**DEINE AUFGABE:**
Führe den Meinungsaustausch über die Wahl von Pfarrer Rentzing weiter, anschließend an den Satz „Ich jedenfalls freu mich sehr über Rentzings Wahl.“

**AUSGEWÄHLTER TEXT:**
__________
Und dass Herr Rentzing/die SBI Gräben aufgerissen hat, halte ich nicht für korrekt. Sie haben auf bereits bestehende Gräben aufmerksam gemacht.
Beste Grüße, Bastl
Den letzten Satz von Bastl kann ich nur unterschreiben. Der Graben ist nun mal da - gerade die Reaktion von Pfr. Häußler zeigt das ja.
Pfr. Rentzing wird es nicht leicht haben, beim Zuschütten zu helfen, zumal er selber klar positioniert ist und auch weiß, daß ein billiges "Friede, Friede" a la Jeremia 6,14 nicht weiter hilft.
Ich jedenfalls freu mich sehr über Rentzings Wahl.
__________
**VORLIEGENDE ANGABEN:**
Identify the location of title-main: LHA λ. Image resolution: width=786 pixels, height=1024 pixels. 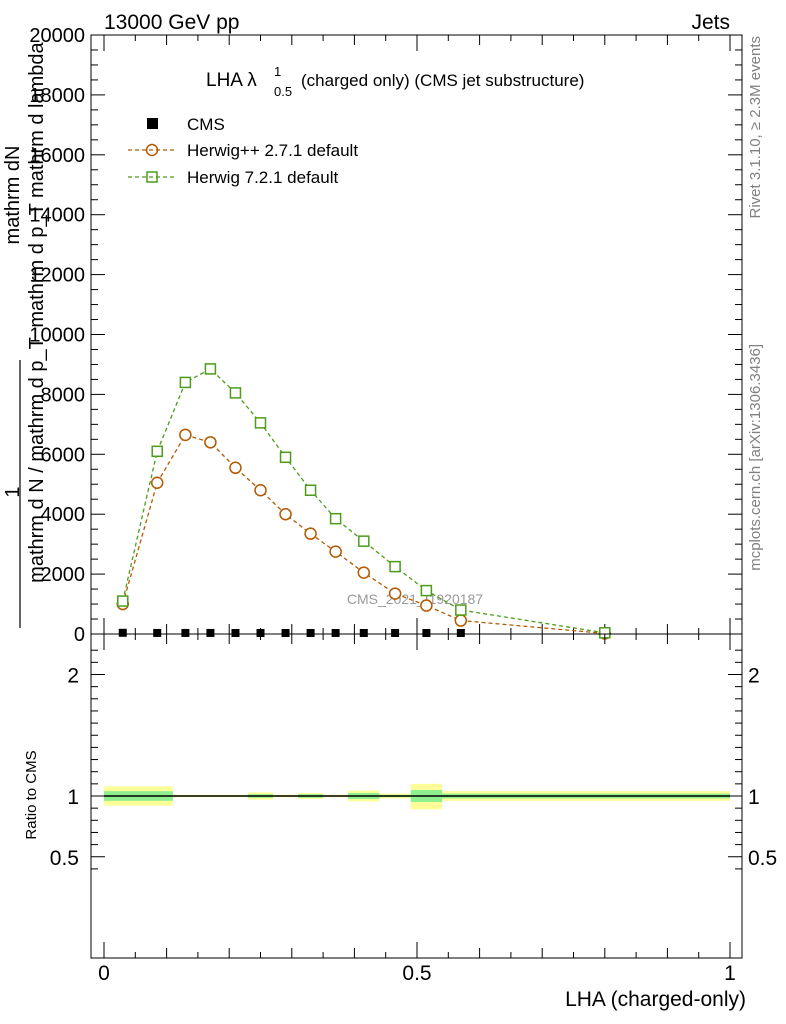
(232, 80).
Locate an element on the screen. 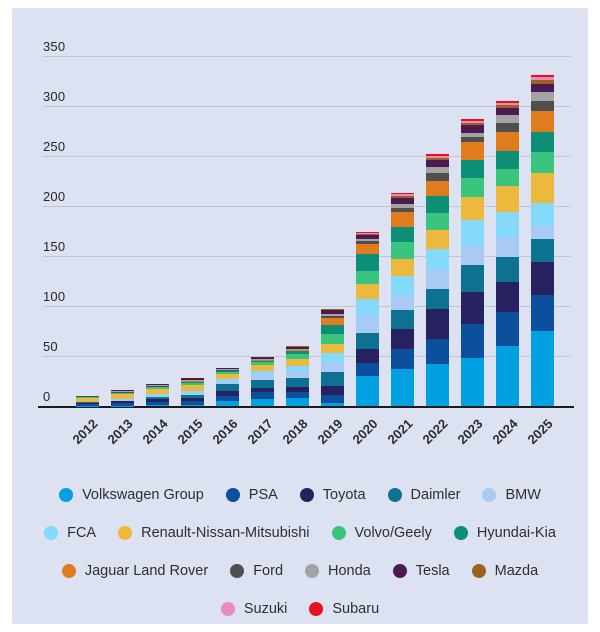 This screenshot has height=632, width=600. bar-2018 is located at coordinates (298, 376).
__________
**DEINE ANTWORT:**
Bernd Katzschner
Es war eine demokratische Wahl und der Sieger muss anerkannt werden. Es ist unverständlich, wieso sich hier viele so aufregen. Das Wahlergebnis steht in keinster Weise dem Bibelwort entgegen. Man sollte jetzt erwarten, dass sich auch die Gegner des gewählten Bischofs mässigen. Aber die scheinen noch viel schlimmer als die von der SBI zu sein wie man jetzt sieht! Das Ergebnis hat gezeigt, die Mehrzahl der Christen in Sachsen hat die Ansichten von denen die so rumjammern jetzt gründlich satt.
Echt? Ich habe noch keinen Christen getroffen, der sich über diesen Wahlausgang gefreut hat.